:: ENTRIES PROVIDED ::
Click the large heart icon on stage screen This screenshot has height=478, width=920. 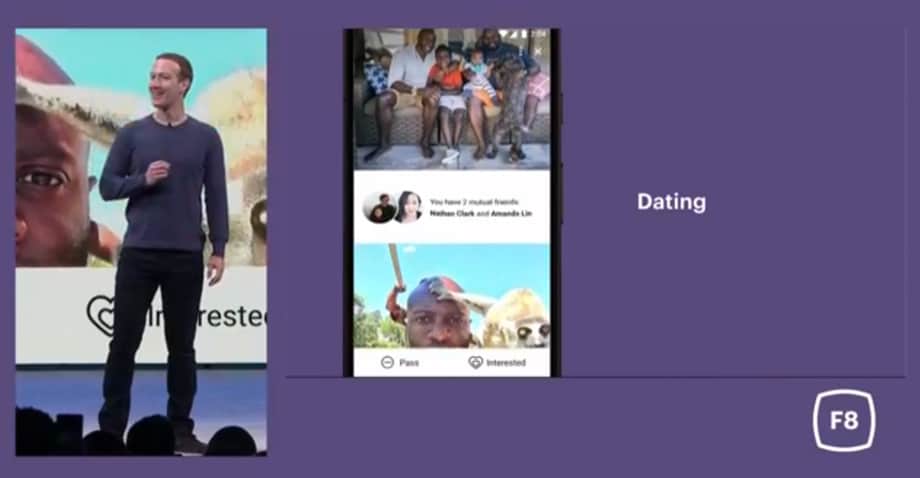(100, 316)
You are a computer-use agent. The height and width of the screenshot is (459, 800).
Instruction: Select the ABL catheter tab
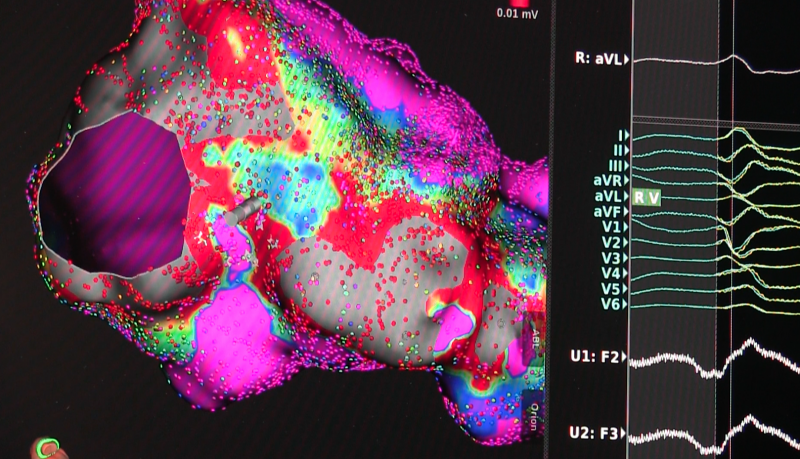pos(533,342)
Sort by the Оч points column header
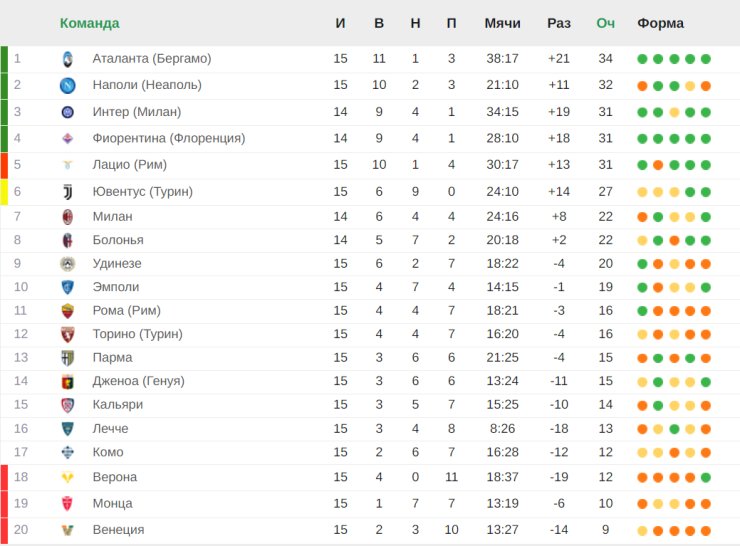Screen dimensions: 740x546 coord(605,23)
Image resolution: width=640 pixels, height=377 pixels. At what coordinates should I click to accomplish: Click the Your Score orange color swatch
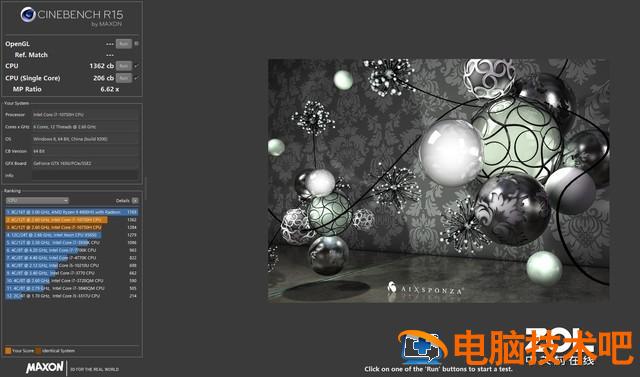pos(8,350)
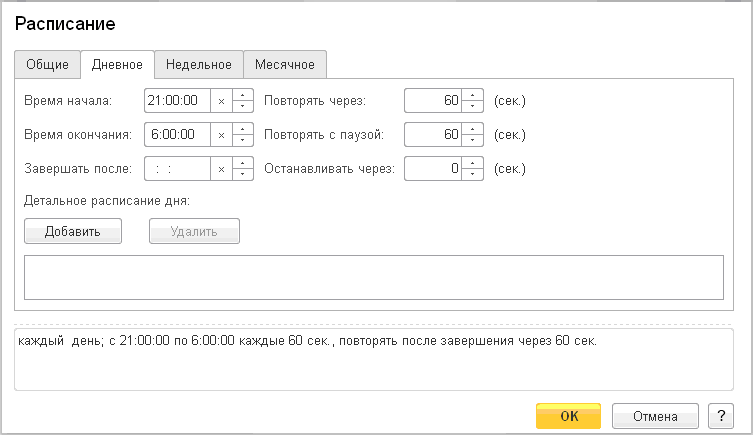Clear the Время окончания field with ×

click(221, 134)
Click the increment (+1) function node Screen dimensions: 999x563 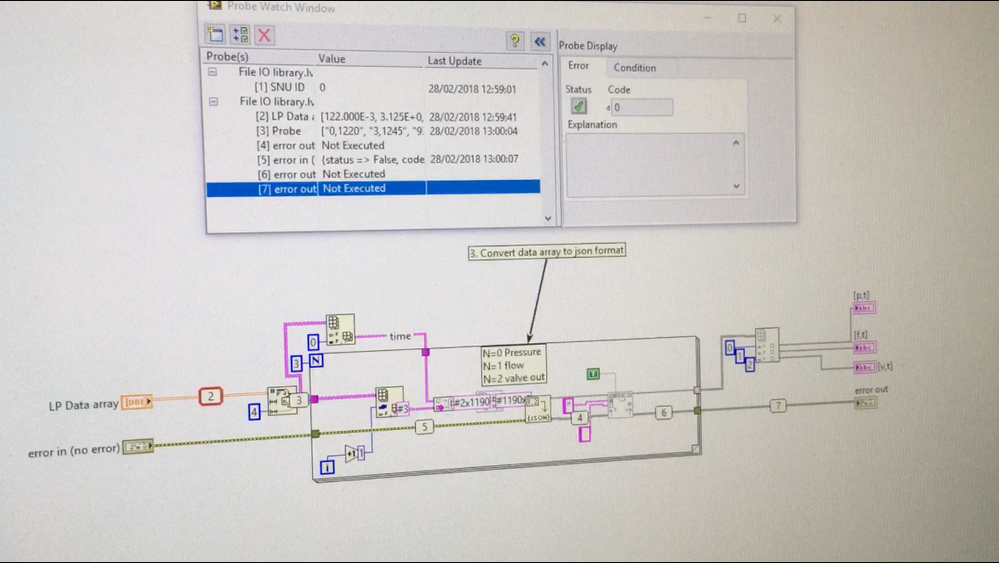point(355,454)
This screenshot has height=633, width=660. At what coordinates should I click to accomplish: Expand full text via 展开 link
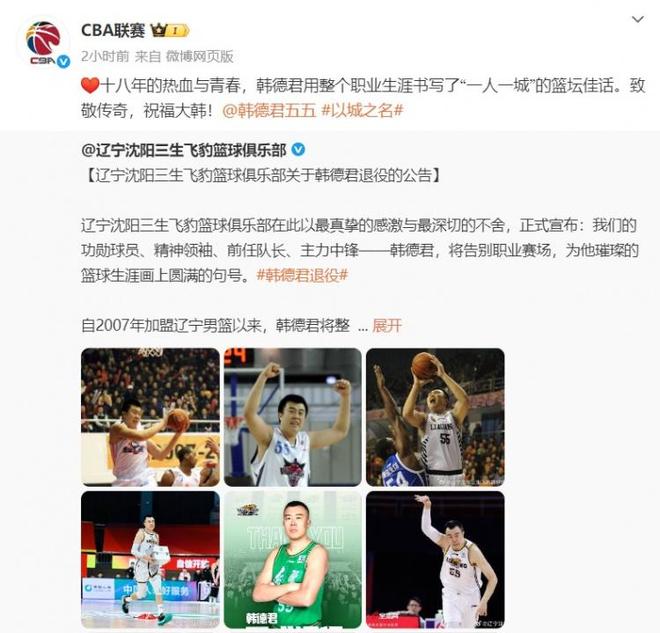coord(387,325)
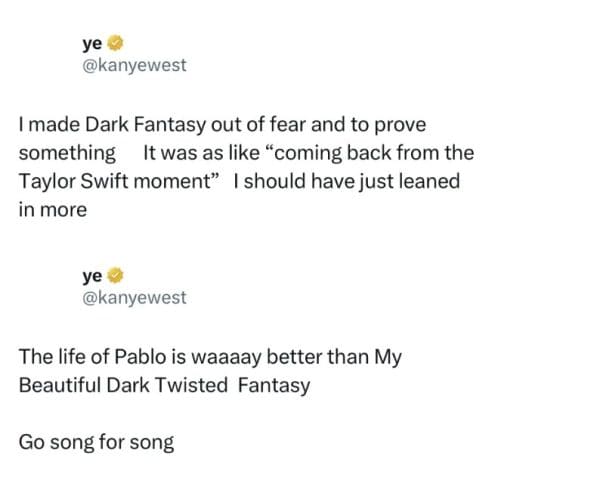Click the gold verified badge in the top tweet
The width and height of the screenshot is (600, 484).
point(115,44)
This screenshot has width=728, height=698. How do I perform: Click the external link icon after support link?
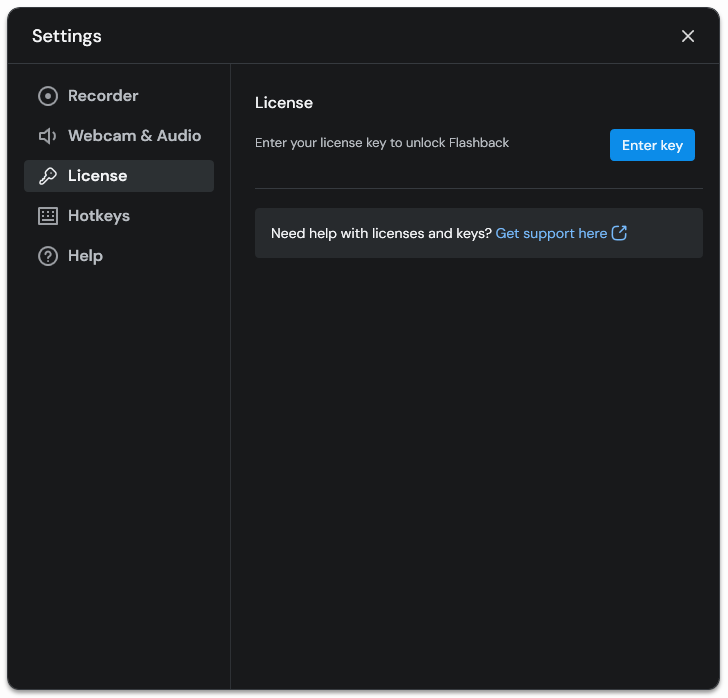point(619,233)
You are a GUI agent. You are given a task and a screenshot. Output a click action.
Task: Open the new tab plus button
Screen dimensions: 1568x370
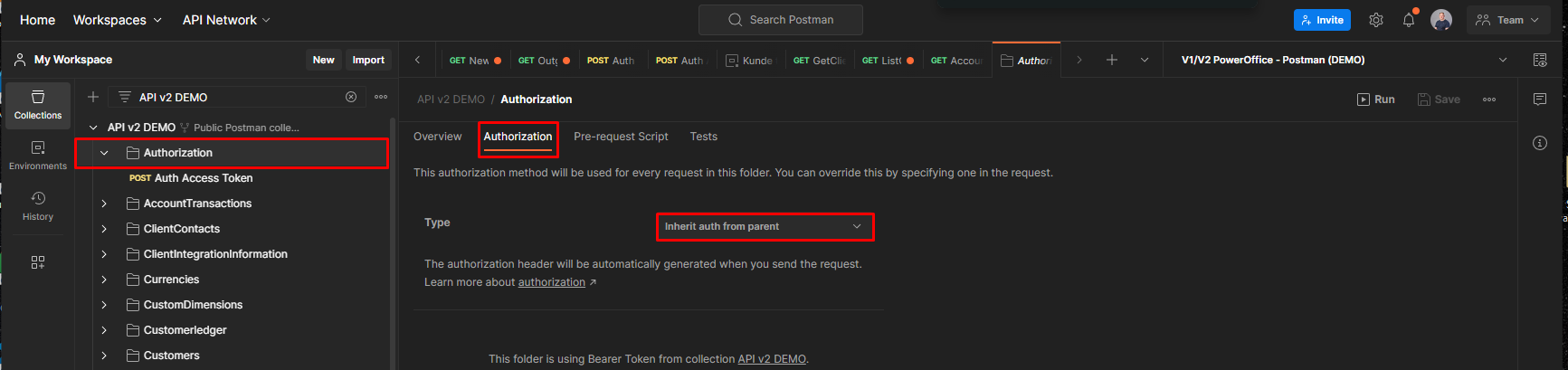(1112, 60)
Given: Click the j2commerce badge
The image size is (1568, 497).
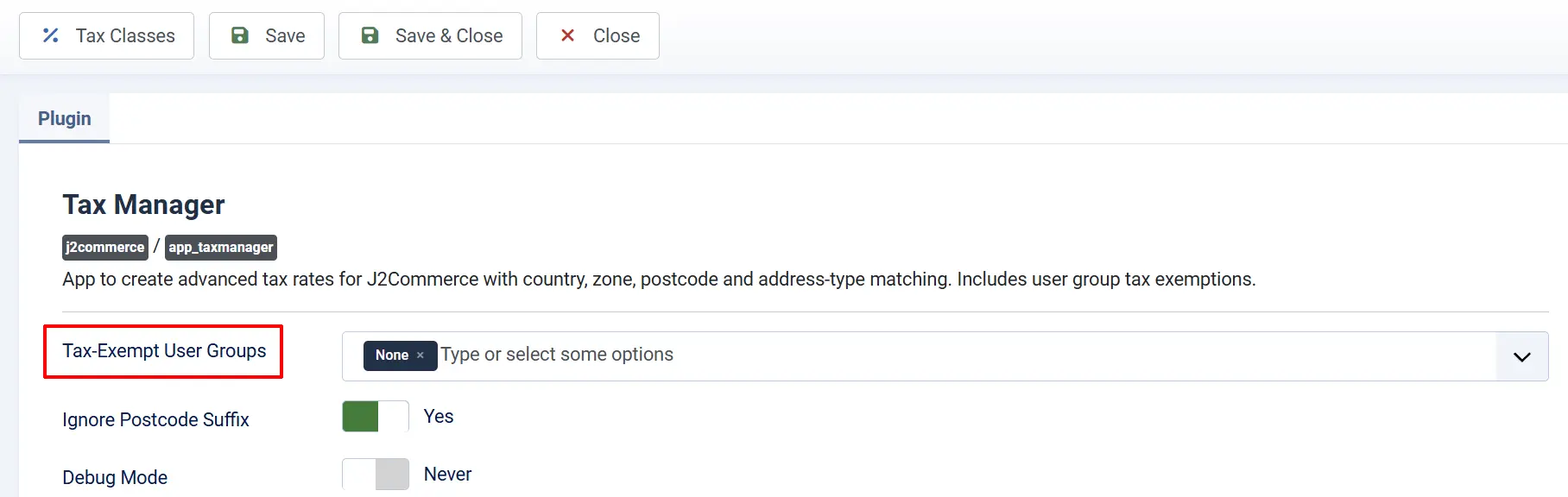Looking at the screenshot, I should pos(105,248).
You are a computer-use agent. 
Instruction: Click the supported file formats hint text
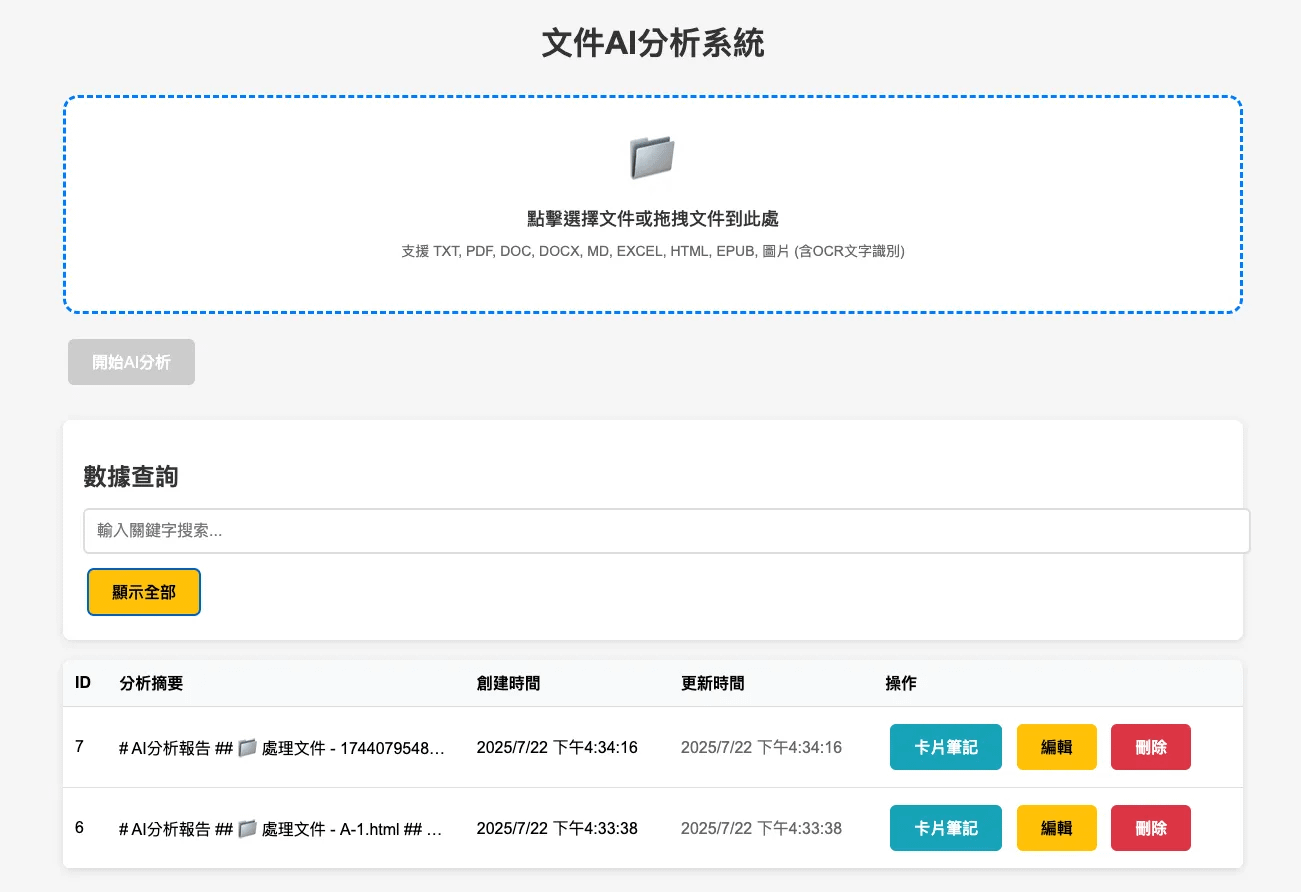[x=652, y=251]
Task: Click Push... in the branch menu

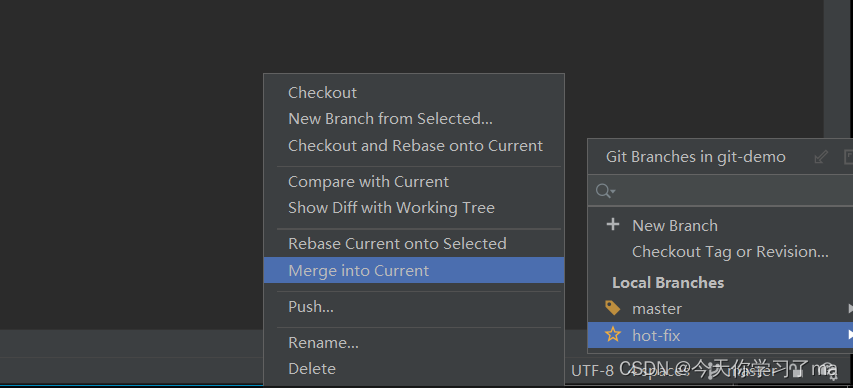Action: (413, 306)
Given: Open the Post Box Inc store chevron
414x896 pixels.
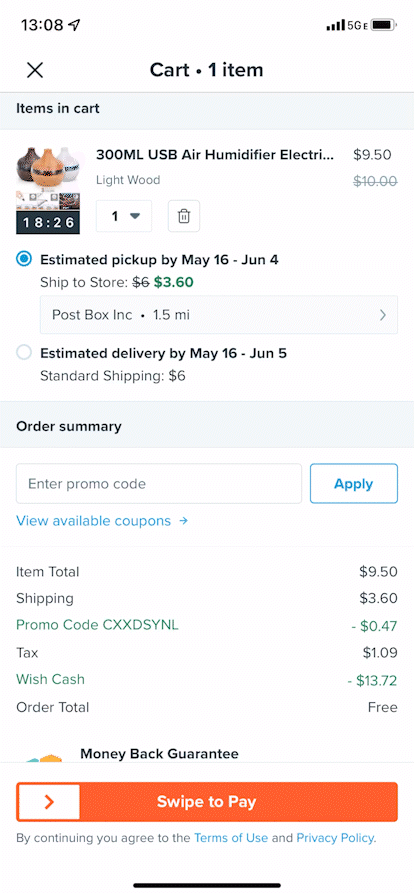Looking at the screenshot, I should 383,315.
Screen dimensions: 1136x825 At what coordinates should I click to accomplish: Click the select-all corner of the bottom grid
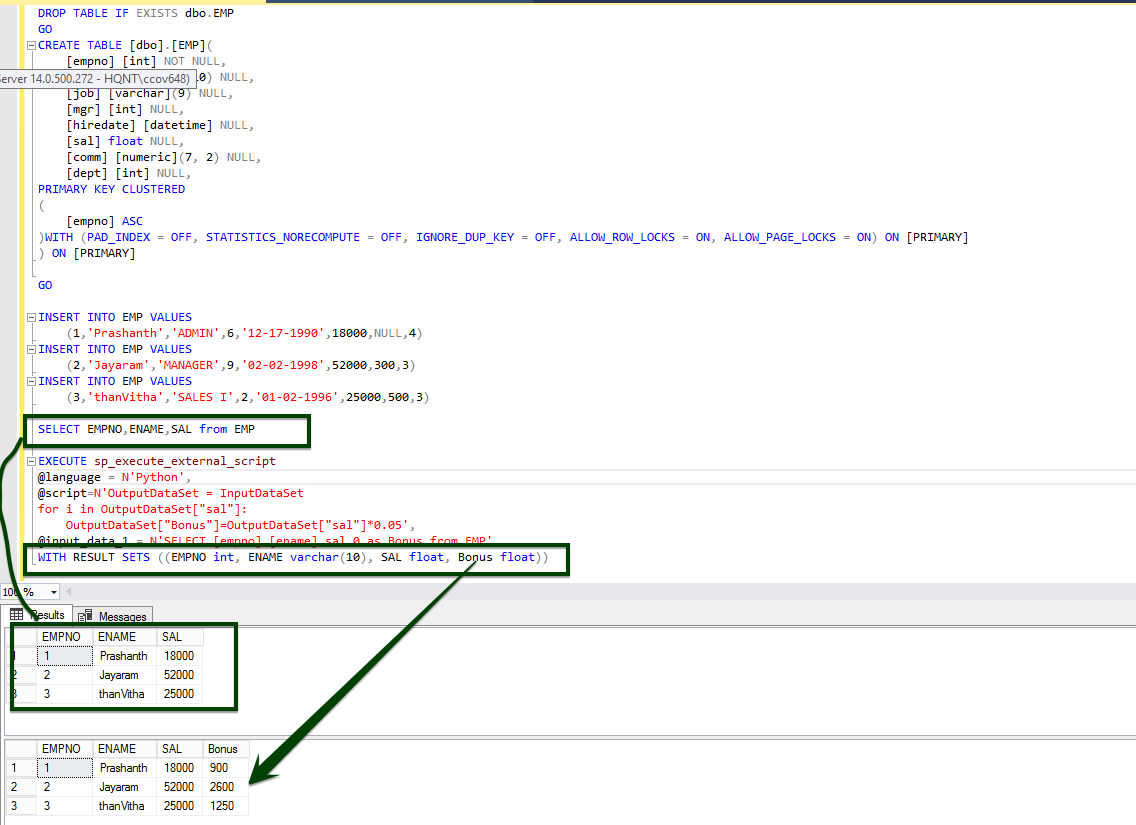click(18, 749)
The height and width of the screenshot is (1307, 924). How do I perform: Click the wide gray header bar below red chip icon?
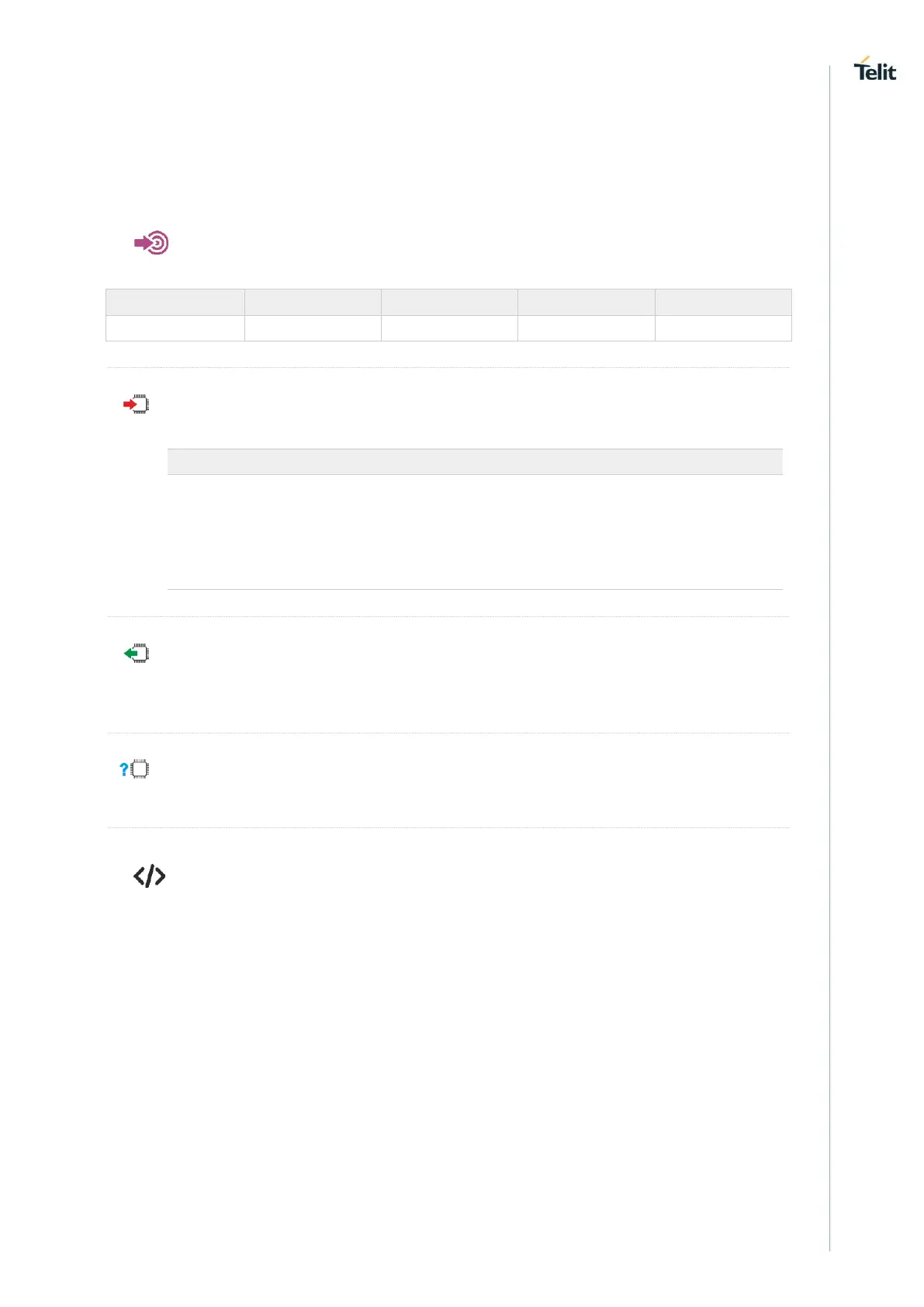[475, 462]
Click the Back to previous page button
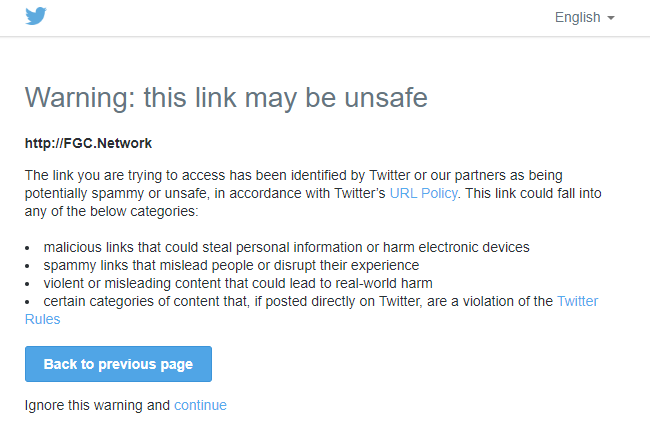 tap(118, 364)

:: GOAL OF THE EXERCISE ::
Provide the number of lines in these entries that hold the word "computer", without any accompanying text.

:: SOLUTION TO THIS EXERCISE ::
2